TRY IT –
Restate the whole listing exactly.

EXERCISE INPUTS –

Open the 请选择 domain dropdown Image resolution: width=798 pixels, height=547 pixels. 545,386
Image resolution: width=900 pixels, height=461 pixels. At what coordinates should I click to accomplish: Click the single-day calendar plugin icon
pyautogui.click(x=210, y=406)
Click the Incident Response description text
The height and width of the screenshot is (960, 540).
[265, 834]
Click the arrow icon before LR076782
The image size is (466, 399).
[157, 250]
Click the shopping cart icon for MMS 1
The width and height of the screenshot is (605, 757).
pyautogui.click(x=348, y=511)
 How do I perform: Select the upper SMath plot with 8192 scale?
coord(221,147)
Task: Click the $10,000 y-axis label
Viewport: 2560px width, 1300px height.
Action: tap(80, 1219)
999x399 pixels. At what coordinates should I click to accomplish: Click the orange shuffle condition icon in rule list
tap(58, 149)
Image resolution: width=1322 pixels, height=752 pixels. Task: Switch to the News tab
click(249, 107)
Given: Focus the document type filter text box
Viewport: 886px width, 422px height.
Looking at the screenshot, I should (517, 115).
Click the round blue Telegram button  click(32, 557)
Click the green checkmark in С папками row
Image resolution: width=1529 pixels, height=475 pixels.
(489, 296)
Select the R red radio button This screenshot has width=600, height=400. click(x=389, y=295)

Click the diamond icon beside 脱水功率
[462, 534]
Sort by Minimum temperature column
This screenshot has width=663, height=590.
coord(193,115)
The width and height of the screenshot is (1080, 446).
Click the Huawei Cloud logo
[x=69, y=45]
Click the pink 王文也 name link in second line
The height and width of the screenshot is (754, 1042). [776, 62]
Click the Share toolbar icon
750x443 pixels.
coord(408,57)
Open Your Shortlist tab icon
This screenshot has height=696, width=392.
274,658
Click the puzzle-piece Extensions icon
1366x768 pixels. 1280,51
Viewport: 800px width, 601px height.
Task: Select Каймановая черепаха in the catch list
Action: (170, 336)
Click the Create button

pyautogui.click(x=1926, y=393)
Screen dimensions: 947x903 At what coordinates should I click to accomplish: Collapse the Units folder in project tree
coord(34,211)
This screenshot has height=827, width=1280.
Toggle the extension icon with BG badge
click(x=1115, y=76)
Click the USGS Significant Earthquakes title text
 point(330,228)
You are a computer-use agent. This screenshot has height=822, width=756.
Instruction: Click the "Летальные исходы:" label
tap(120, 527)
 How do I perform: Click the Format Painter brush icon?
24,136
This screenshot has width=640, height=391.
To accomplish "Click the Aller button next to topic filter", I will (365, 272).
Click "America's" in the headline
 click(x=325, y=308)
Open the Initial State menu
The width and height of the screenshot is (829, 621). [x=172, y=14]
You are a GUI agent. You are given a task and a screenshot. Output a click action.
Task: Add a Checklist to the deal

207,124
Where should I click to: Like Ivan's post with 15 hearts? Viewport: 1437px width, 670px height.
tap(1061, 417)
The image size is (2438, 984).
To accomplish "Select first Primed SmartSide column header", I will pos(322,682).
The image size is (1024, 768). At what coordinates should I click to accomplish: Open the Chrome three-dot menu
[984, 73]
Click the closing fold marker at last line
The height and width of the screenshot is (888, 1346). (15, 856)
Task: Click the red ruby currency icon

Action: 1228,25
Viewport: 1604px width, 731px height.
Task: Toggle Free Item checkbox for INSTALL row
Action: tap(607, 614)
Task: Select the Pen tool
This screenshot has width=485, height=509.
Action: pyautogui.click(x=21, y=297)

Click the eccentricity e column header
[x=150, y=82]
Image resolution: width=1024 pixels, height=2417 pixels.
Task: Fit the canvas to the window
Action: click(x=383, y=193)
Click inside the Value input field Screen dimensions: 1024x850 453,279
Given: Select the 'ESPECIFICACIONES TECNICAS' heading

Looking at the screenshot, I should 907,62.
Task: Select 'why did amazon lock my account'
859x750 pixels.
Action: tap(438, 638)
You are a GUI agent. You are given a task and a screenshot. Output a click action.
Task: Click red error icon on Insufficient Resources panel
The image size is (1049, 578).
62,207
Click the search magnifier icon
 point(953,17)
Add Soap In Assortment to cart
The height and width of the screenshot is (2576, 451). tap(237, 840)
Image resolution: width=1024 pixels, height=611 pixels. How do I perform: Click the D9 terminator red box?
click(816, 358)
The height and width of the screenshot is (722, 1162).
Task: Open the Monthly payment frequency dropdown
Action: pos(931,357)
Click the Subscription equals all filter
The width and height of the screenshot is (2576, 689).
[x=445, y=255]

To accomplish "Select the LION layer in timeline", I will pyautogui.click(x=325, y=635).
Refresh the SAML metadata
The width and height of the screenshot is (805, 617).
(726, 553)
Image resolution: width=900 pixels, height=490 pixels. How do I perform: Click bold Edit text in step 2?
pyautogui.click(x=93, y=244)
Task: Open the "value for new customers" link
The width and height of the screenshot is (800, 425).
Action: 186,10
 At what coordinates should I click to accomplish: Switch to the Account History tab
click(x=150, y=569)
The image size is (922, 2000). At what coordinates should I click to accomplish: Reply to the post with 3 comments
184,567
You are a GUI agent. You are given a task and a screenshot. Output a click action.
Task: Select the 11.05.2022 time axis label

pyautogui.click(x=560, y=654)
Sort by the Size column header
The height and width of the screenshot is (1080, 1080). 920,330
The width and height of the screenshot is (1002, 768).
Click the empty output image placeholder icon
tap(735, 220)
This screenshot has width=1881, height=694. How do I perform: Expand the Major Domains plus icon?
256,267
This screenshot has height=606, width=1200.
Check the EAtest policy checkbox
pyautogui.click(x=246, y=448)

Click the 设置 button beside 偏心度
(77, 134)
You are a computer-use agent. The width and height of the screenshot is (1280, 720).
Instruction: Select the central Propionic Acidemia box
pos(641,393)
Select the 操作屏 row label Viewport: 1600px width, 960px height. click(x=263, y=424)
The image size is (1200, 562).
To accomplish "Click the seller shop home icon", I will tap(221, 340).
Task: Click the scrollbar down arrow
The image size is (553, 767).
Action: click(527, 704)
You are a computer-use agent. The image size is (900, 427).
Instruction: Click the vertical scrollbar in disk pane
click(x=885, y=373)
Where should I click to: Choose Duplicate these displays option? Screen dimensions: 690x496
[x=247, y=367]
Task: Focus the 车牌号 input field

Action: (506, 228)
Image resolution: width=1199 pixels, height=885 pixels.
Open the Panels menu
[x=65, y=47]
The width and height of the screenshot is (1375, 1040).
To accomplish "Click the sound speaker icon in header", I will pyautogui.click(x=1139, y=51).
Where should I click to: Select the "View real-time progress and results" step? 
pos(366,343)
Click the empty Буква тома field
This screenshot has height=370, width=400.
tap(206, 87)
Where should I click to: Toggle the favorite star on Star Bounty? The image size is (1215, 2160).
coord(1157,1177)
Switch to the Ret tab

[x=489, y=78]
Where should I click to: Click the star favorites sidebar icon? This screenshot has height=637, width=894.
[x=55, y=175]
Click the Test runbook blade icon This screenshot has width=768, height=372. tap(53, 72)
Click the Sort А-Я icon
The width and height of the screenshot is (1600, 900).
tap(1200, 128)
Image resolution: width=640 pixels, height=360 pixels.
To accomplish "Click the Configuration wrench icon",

WRITTEN RESPONSE –
Open the 请选择 domain dropdown Image resolution: width=798 pixels, height=547 pixels. 545,386
Image resolution: width=900 pixels, height=461 pixels. At what coordinates should I click to accomplish: Click the single-day calendar plugin icon
pyautogui.click(x=210, y=406)
Click the Incident Response description text
The height and width of the screenshot is (960, 540).
[265, 834]
Click the arrow icon before LR076782
The image size is (466, 399).
[157, 250]
Click the shopping cart icon for MMS 1
The width and height of the screenshot is (605, 757).
pyautogui.click(x=348, y=511)
 How do I perform: Select the upper SMath plot with 8192 scale?
coord(221,147)
Task: Click the $10,000 y-axis label
Viewport: 2560px width, 1300px height.
Action: tap(80, 1219)
999x399 pixels. At what coordinates should I click to accomplish: Click the orange shuffle condition icon in rule list
tap(58, 149)
Image resolution: width=1322 pixels, height=752 pixels. Task: Switch to the News tab
click(249, 107)
Given: Focus the document type filter text box
Viewport: 886px width, 422px height.
Looking at the screenshot, I should (517, 115).
Click the round blue Telegram button  click(32, 557)
Click the green checkmark in С папками row
Image resolution: width=1529 pixels, height=475 pixels.
(489, 296)
Select the R red radio button This screenshot has width=600, height=400. click(x=389, y=295)

Click the diamond icon beside 脱水功率
[462, 534]
Sort by Minimum temperature column
This screenshot has width=663, height=590.
coord(193,115)
The width and height of the screenshot is (1080, 446).
Click the Huawei Cloud logo
[x=69, y=45]
Click the pink 王文也 name link in second line
The height and width of the screenshot is (754, 1042). [776, 62]
Click the Share toolbar icon
750x443 pixels.
coord(408,57)
Open Your Shortlist tab icon
This screenshot has height=696, width=392.
274,658
Click the puzzle-piece Extensions icon
1366x768 pixels. 1280,51
Viewport: 800px width, 601px height.
Task: Select Каймановая черепаха in the catch list
Action: (170, 336)
Click the Create button

pyautogui.click(x=1926, y=393)
Screen dimensions: 947x903 At what coordinates should I click to accomplish: Collapse the Units folder in project tree
coord(34,211)
This screenshot has height=827, width=1280.
Toggle the extension icon with BG badge
click(x=1115, y=76)
Click the USGS Significant Earthquakes title text
 point(330,228)
You are a computer-use agent. This screenshot has height=822, width=756.
Instruction: Click the "Летальные исходы:" label
tap(120, 527)
 How do I perform: Click the Format Painter brush icon?
24,136
This screenshot has width=640, height=391.
To accomplish "Click the Aller button next to topic filter", I will (365, 272).
Click "America's" in the headline
 click(x=325, y=308)
Open the Initial State menu
The width and height of the screenshot is (829, 621). [x=172, y=14]
You are a GUI agent. You are given a task and a screenshot. Output a click action.
Task: Add a Checklist to the deal

207,124
Where should I click to: Like Ivan's post with 15 hearts? Viewport: 1437px width, 670px height.
tap(1061, 417)
The image size is (2438, 984).
To accomplish "Select first Primed SmartSide column header", I will pos(322,682).
The image size is (1024, 768). At what coordinates should I click to accomplish: Open the Chrome three-dot menu
[984, 73]
Click the closing fold marker at last line
The height and width of the screenshot is (888, 1346). (15, 856)
Task: Click the red ruby currency icon

Action: 1228,25
Viewport: 1604px width, 731px height.
Task: Toggle Free Item checkbox for INSTALL row
Action: tap(607, 614)
Task: Select the Pen tool
This screenshot has width=485, height=509.
Action: pyautogui.click(x=21, y=297)

Click the eccentricity e column header
[x=150, y=82]
Image resolution: width=1024 pixels, height=2417 pixels.
Task: Fit the canvas to the window
Action: click(x=383, y=193)
Click inside the Value input field Screen dimensions: 1024x850 453,279
Given: Select the 'ESPECIFICACIONES TECNICAS' heading

Looking at the screenshot, I should 907,62.
Task: Select 'why did amazon lock my account'
859x750 pixels.
Action: tap(438, 638)
You are a GUI agent. You are given a task and a screenshot. Output a click action.
Task: Click red error icon on Insufficient Resources panel
The image size is (1049, 578).
62,207
Click the search magnifier icon
 point(953,17)
Add Soap In Assortment to cart
The height and width of the screenshot is (2576, 451). tap(237, 840)
Image resolution: width=1024 pixels, height=611 pixels. How do I perform: Click the D9 terminator red box?
click(816, 358)
The height and width of the screenshot is (722, 1162).
Task: Open the Monthly payment frequency dropdown
Action: pos(931,357)
Click the Subscription equals all filter
The width and height of the screenshot is (2576, 689).
[x=445, y=255]

To accomplish "Select the LION layer in timeline", I will pyautogui.click(x=325, y=635).
Refresh the SAML metadata
The width and height of the screenshot is (805, 617).
(726, 553)
Image resolution: width=900 pixels, height=490 pixels. How do I perform: Click bold Edit text in step 2?
pyautogui.click(x=93, y=244)
Task: Open the "value for new customers" link
The width and height of the screenshot is (800, 425).
Action: 186,10
 At what coordinates should I click to accomplish: Switch to the Account History tab
click(x=150, y=569)
The image size is (922, 2000). At what coordinates should I click to accomplish: Reply to the post with 3 comments
184,567
You are a GUI agent. You are given a task and a screenshot. Output a click action.
Task: Select the 11.05.2022 time axis label

pyautogui.click(x=560, y=654)
Sort by the Size column header
The height and width of the screenshot is (1080, 1080). 920,330
The width and height of the screenshot is (1002, 768).
Click the empty output image placeholder icon
tap(735, 220)
This screenshot has width=1881, height=694. How do I perform: Expand the Major Domains plus icon?
256,267
This screenshot has height=606, width=1200.
Check the EAtest policy checkbox
pyautogui.click(x=246, y=448)

Click the 设置 button beside 偏心度
(77, 134)
You are a computer-use agent. The width and height of the screenshot is (1280, 720).
Instruction: Select the central Propionic Acidemia box
pos(641,393)
Select the 操作屏 row label Viewport: 1600px width, 960px height. click(x=263, y=424)
The image size is (1200, 562).
To accomplish "Click the seller shop home icon", I will tap(221, 340).
Task: Click the scrollbar down arrow
The image size is (553, 767).
Action: click(527, 704)
You are a computer-use agent. The image size is (900, 427).
Instruction: Click the vertical scrollbar in disk pane
click(x=885, y=373)
Where should I click to: Choose Duplicate these displays option? Screen dimensions: 690x496
[x=247, y=367]
Task: Focus the 车牌号 input field

Action: (506, 228)
Image resolution: width=1199 pixels, height=885 pixels.
Open the Panels menu
[x=65, y=47]
The width and height of the screenshot is (1375, 1040).
To accomplish "Click the sound speaker icon in header", I will pyautogui.click(x=1139, y=51).
Where should I click to: Select the "View real-time progress and results" step? 
pos(366,343)
Click the empty Буква тома field
This screenshot has height=370, width=400.
tap(206, 87)
Where should I click to: Toggle the favorite star on Star Bounty? The image size is (1215, 2160).
coord(1157,1177)
Switch to the Ret tab

[x=489, y=78]
Where should I click to: Click the star favorites sidebar icon? This screenshot has height=637, width=894.
[x=55, y=175]
Click the Test runbook blade icon This screenshot has width=768, height=372. tap(53, 72)
Click the Sort А-Я icon
The width and height of the screenshot is (1600, 900).
tap(1200, 128)
Image resolution: width=640 pixels, height=360 pixels.
To accomplish "Click the Configuration wrench icon",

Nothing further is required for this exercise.